A world that champions hyper-individuality over radical hospitality and inclusivity.
One thing I learned at Community Dinners was that my own story is richer and more full now that I have Angél’s, and José’s, and Pedro’s, and Amalia’s stories to carry around with my own.

I was transformed by those Community Dinners, and as a result of that transformation, I was transfigured. Where once I was blind to the crushing realities of homelessness and food insecurity, I began to truly see people as God sees them. As so incredibly precious and so deserving of love and dignity and care.

As we make our way to Lent, church, you might be considering giving something up. Lent is a time for practicing and cultivating spiritual disciplines. I want to suggest to us a communal Lenten spiritual discipline of serving.

New Hope Lutheran Church has started and sustained 2 incredible social agencies in our area. The East Fort Bend Human Needs Ministry and Fort Bend Family Promise both have deep ties to our faith community. Over the past few months, as I’ve had the opportunity to meet with both organizations, I’m both extremely proud of the work they’re doing and convicted by what I think we can do better.

I want to challenge you this Lent, church. During these 6 weeks of spiritual housecleaning and spiritual growth, gather a group of people together. Get a group of 5-10 people; it can be the commission that you serve on, your bible study group…it could even be a group of your friends.
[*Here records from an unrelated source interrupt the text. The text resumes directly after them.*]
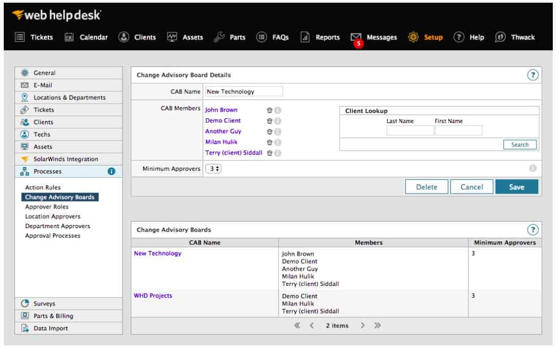Go to the Tickets menu item

pos(41,37)
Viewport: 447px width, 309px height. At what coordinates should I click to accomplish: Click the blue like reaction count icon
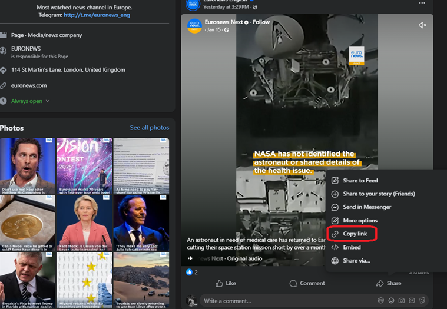point(189,272)
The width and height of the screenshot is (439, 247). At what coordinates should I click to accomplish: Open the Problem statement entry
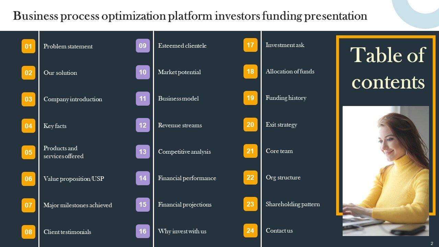[x=68, y=46]
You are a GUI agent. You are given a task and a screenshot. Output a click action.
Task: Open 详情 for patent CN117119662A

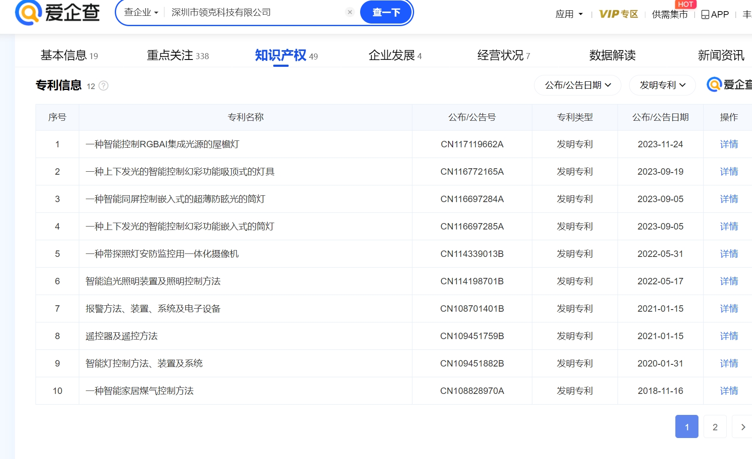point(729,144)
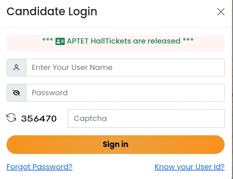233x179 pixels.
Task: Click the captcha number 356470
Action: [39, 119]
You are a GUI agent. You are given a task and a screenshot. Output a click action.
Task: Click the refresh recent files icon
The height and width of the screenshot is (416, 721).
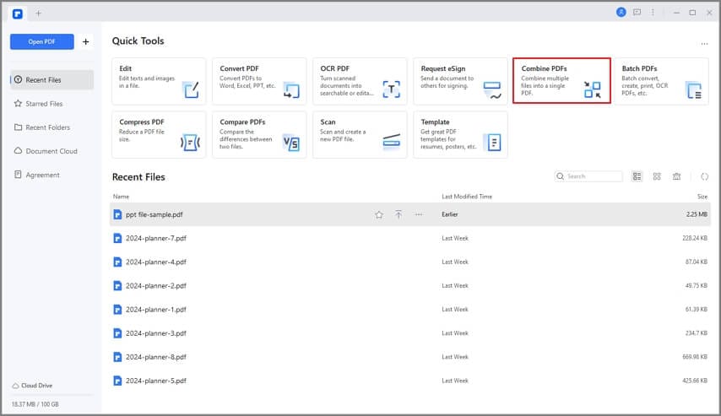[x=705, y=176]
However you choose to get people together, coordinate with Mark Perin, or Don Fought, or Jim Uschkrat and go and serve people at either the East Fort Bend Human Needs Ministry or Family Promise.
Please do this at least once, ideally twice in the next 2 months.

Put yourself in a position to be changed by the experiences and stories of someone you’ve never met before. And then come and tell me about it. I want to hear your stories of transformation.
Be transformed.
I guarantee you that it will happen.

It just might be a hinge point in your own life of faith.
It will change how you view the world and God’s people in it.
Be transformed. And live transfigured.